-- RECORDS SUPPLIED --

• • • •

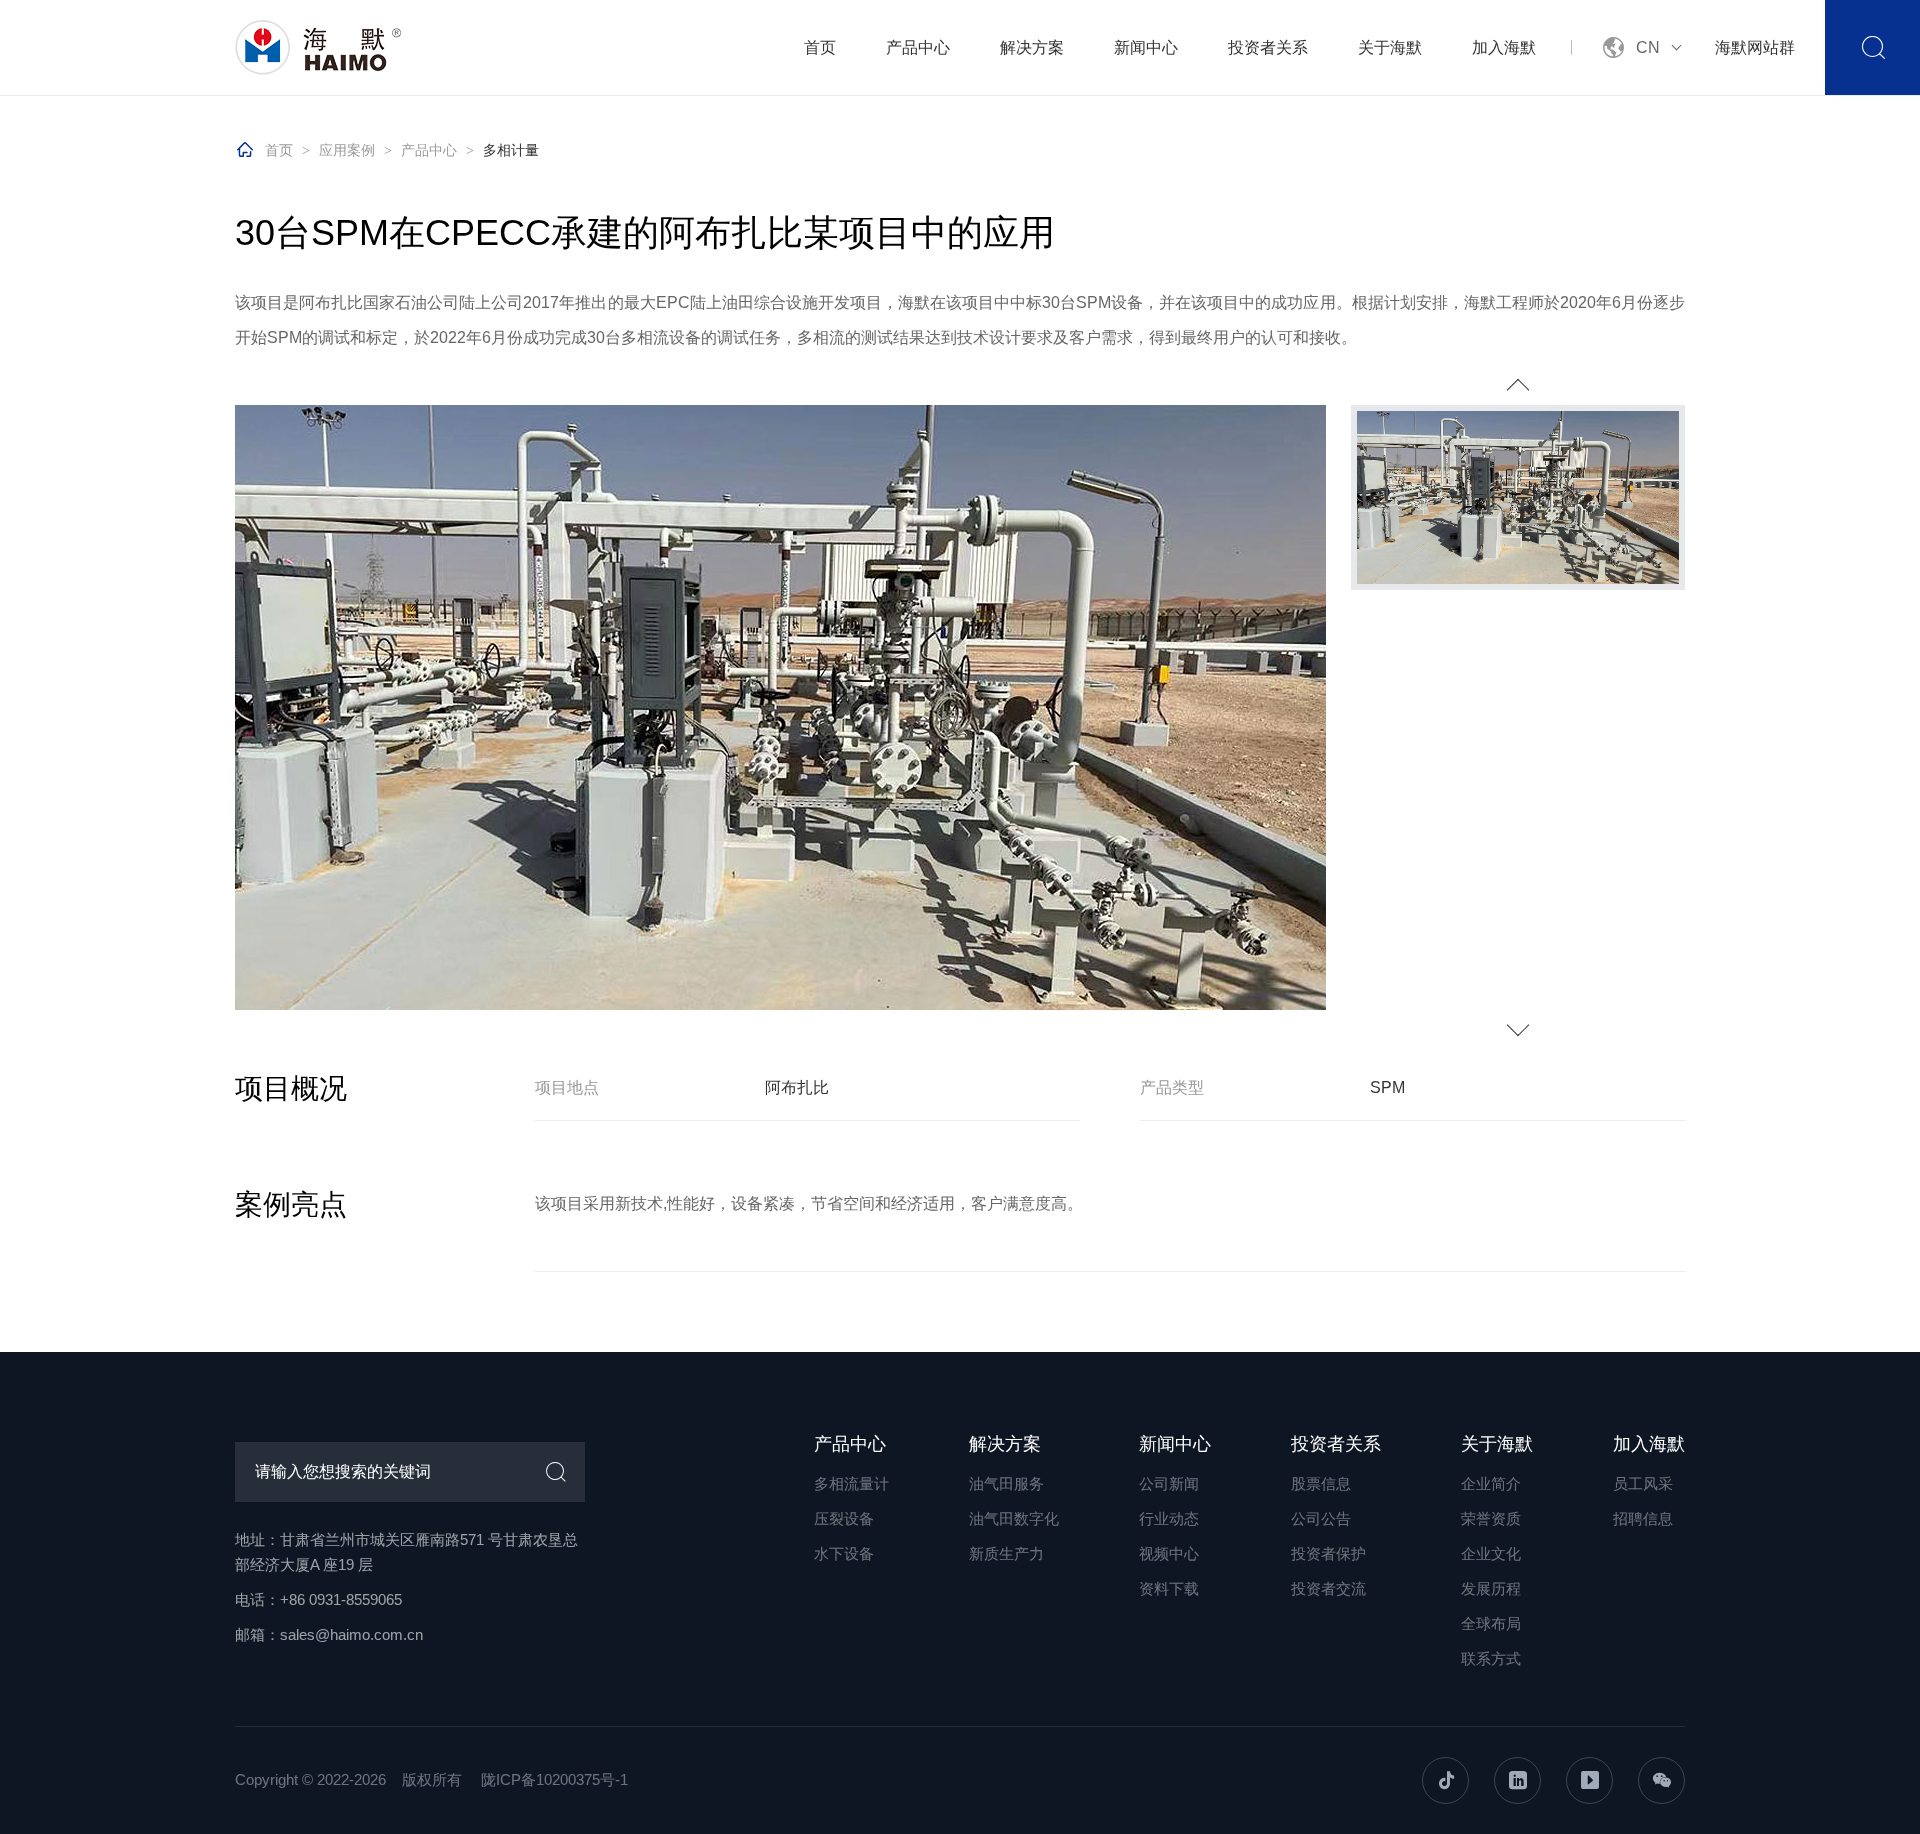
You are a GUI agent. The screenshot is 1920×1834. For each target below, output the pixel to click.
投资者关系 (1268, 47)
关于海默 (1390, 47)
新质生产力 (1006, 1553)
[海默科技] (320, 47)
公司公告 (1321, 1518)
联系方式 (1491, 1658)
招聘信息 (1643, 1518)
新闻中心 (1146, 47)
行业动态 (1169, 1518)
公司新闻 (1169, 1483)
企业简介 (1491, 1483)
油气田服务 (1006, 1483)
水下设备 (844, 1553)
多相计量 (511, 150)
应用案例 (347, 150)
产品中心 (918, 47)
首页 (820, 47)
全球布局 (1491, 1623)
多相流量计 (851, 1483)
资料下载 (1169, 1588)
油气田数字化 (1014, 1518)
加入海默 (1504, 47)
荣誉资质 (1491, 1518)
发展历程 (1491, 1588)
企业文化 (1491, 1553)
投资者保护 (1328, 1553)
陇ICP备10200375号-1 (554, 1779)
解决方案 (1032, 47)
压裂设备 (844, 1518)
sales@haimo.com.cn (351, 1634)
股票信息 (1321, 1483)
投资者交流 (1328, 1588)
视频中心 (1169, 1553)
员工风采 (1643, 1483)
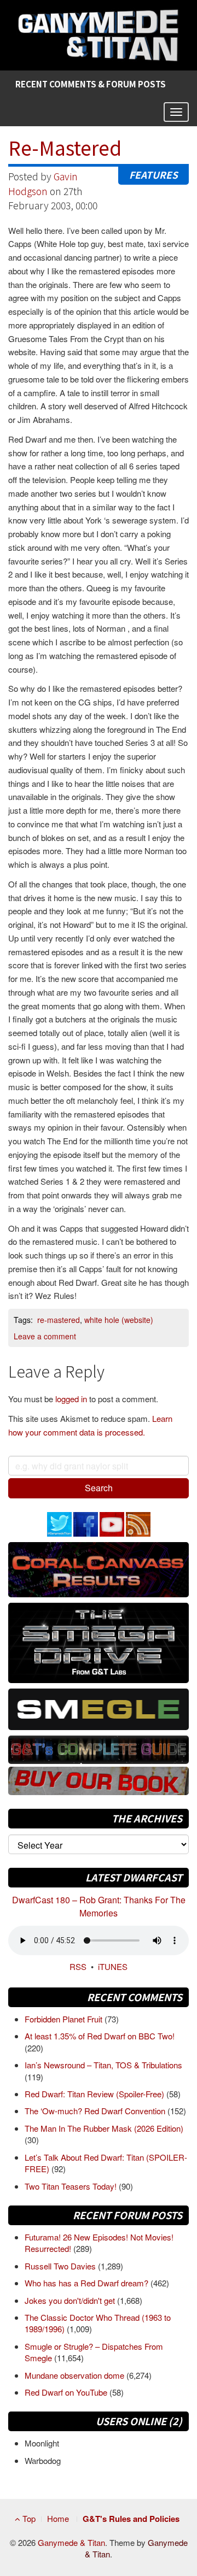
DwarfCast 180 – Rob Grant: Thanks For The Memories (99, 1906)
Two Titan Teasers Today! (72, 2186)
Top (28, 2518)
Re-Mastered (64, 147)
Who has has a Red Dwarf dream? (87, 2283)
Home (58, 2518)
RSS (77, 1966)
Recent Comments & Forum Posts (90, 84)
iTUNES (113, 1966)
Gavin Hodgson (43, 183)
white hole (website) (118, 1319)
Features (153, 174)
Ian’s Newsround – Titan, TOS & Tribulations (103, 2065)
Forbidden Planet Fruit (65, 2019)
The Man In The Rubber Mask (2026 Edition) (104, 2128)
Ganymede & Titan (71, 2542)
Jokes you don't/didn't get (71, 2300)
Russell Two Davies (61, 2266)
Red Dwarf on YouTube (67, 2392)
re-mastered (58, 1319)
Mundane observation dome (75, 2375)
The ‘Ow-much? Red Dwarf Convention (96, 2110)
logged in (71, 1398)
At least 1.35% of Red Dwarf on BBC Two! (100, 2036)
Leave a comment (45, 1336)
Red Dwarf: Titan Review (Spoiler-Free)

• • • •

-- INSTRUCTIONS FOR THE TASK --
Write the listing above out again exactly, dropping each image.

-- ANSWER BELOW --
You are a GUI agent. The screenshot is 1920×1834. For each target below, output the pixel to click.
投资者关系 (1268, 47)
关于海默 (1390, 47)
新质生产力 (1006, 1553)
[海默科技] (320, 47)
公司公告 (1321, 1518)
联系方式 (1491, 1658)
招聘信息 (1643, 1518)
新闻中心 (1146, 47)
行业动态 (1169, 1518)
公司新闻 (1169, 1483)
企业简介 (1491, 1483)
油气田服务 (1006, 1483)
水下设备 (844, 1553)
多相计量 (511, 150)
应用案例 (347, 150)
产品中心 (918, 47)
首页 (820, 47)
全球布局 (1491, 1623)
多相流量计 (851, 1483)
资料下载 (1169, 1588)
油气田数字化 (1014, 1518)
加入海默 (1504, 47)
荣誉资质 (1491, 1518)
发展历程 (1491, 1588)
企业文化 (1491, 1553)
投资者保护 (1328, 1553)
陇ICP备10200375号-1 (554, 1779)
解决方案 (1032, 47)
压裂设备 (844, 1518)
sales@haimo.com.cn (351, 1634)
股票信息 (1321, 1483)
投资者交流 (1328, 1588)
视频中心 (1169, 1553)
员工风采 (1643, 1483)
DwarfCast 180 – Rob Grant: Thanks For The Memories (99, 1906)
Two Titan Teasers Today! (72, 2186)
Top (28, 2518)
Re-Mastered (64, 147)
Who has has a Red Dwarf dream? (87, 2283)
Home (58, 2518)
RSS (77, 1966)
Recent Comments & Forum Posts (90, 84)
iTUNES (113, 1966)
Gavin Hodgson (43, 183)
white hole (website) (118, 1319)
Features (153, 174)
Ian’s Newsround – Titan, TOS & Tribulations (103, 2065)
Forbidden Planet Fruit (65, 2019)
The Man In The Rubber Mask (2026 Edition) (104, 2128)
Ganymede & Titan (71, 2542)
Jokes you don't/didn't get (71, 2300)
Russell Two Davies (61, 2266)
Red Dwarf on YouTube (67, 2392)
re-mastered (58, 1319)
Mundane observation dome (75, 2375)
The ‘Ow-much? Red Dwarf Convention (96, 2110)
logged in (71, 1398)
At least 1.35% of Red Dwarf on BBC Two! (100, 2036)
Leave a comment (45, 1336)
Red Dwarf: Titan Review (Spoiler-Free)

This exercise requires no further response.